:: What to do ::
In the records below, find the line that contains "Where should I" and the line that contains "Image resolution: width=512"; write out exactly those two lines and everything between them, without the pictures.

:: Extracted entries ::

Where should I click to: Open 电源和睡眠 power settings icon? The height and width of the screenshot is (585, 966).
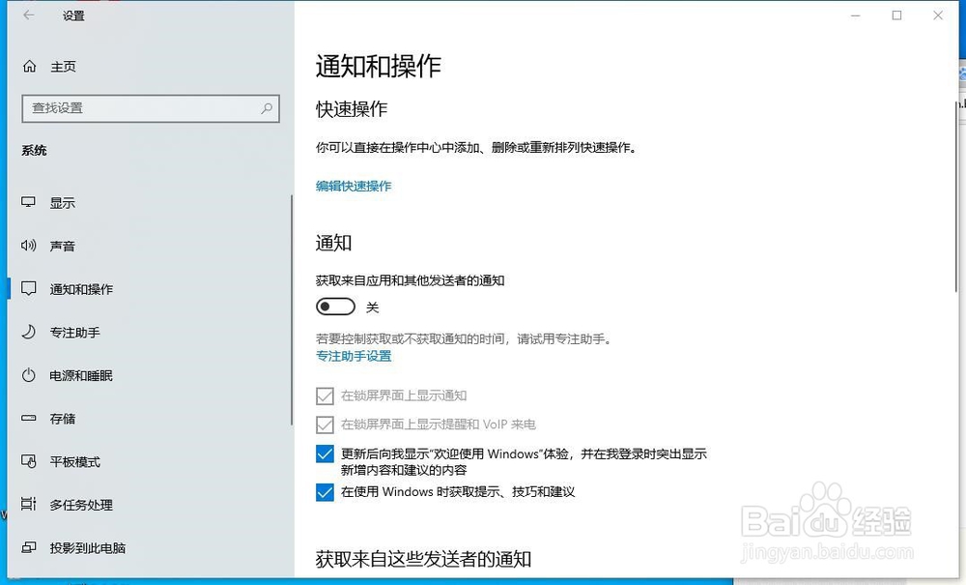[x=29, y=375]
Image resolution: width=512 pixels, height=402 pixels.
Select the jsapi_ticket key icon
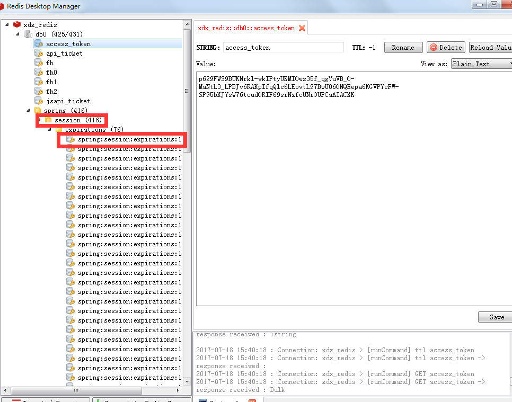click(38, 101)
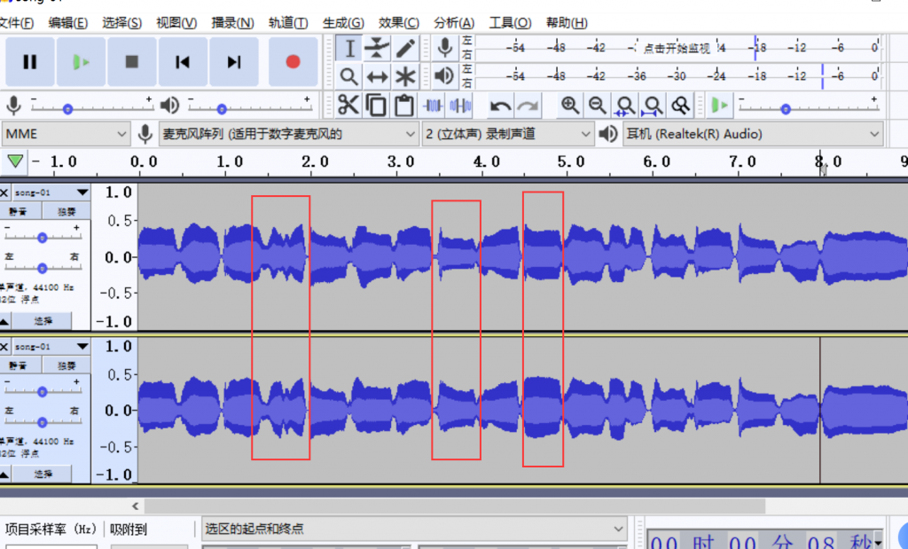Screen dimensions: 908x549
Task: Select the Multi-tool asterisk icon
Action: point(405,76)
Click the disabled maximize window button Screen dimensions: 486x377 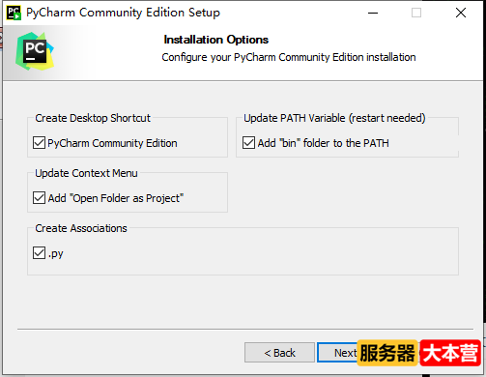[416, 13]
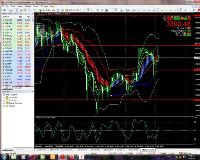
==
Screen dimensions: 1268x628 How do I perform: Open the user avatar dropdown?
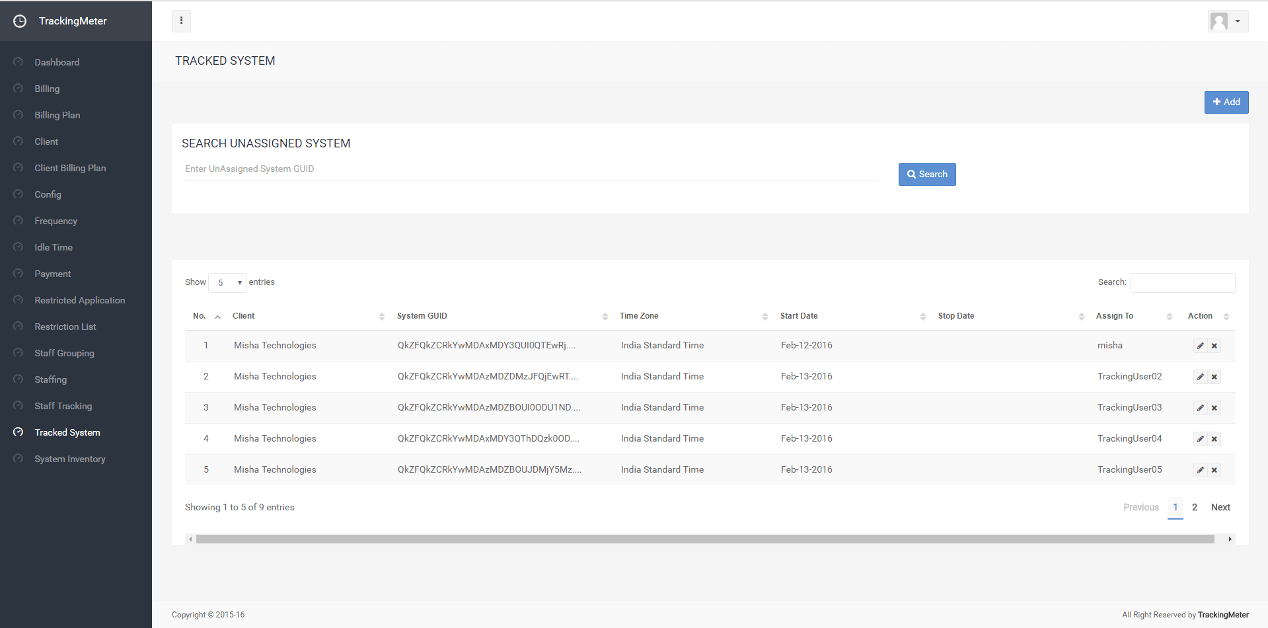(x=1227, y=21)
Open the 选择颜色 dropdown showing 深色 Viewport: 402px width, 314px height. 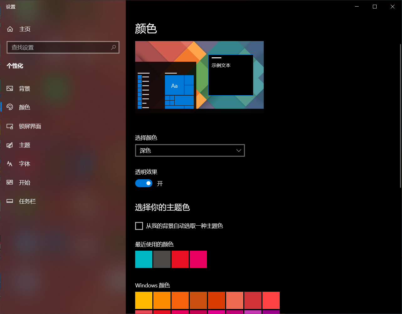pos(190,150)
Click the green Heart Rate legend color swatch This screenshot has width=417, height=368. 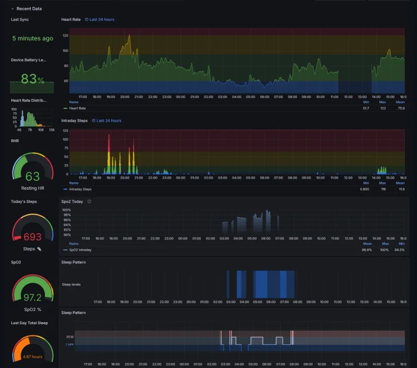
--
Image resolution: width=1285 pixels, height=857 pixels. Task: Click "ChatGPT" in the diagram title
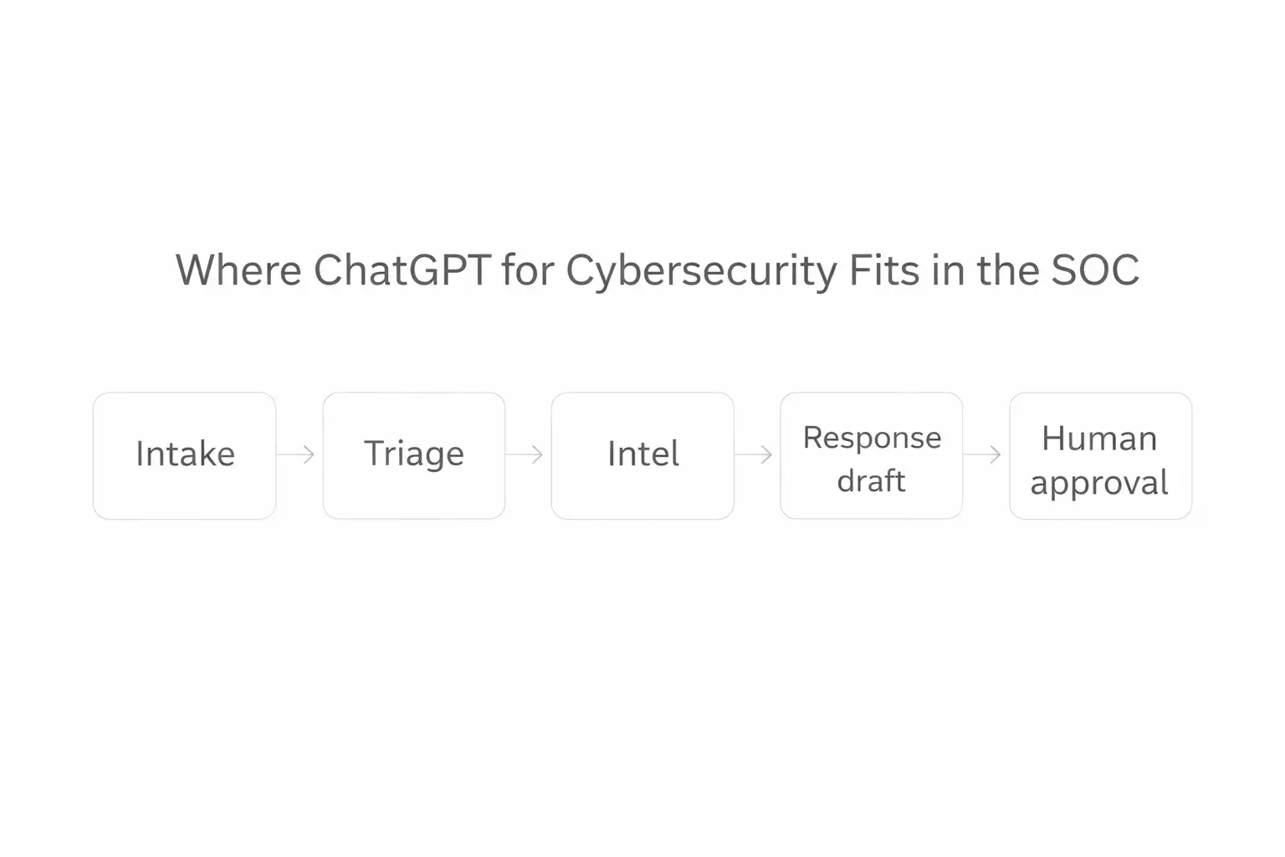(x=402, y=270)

:: Response to the task ::
Where should I click to: Open 电源和睡眠 power settings icon? The height and width of the screenshot is (585, 966).
[x=29, y=375]
Image resolution: width=512 pixels, height=402 pixels.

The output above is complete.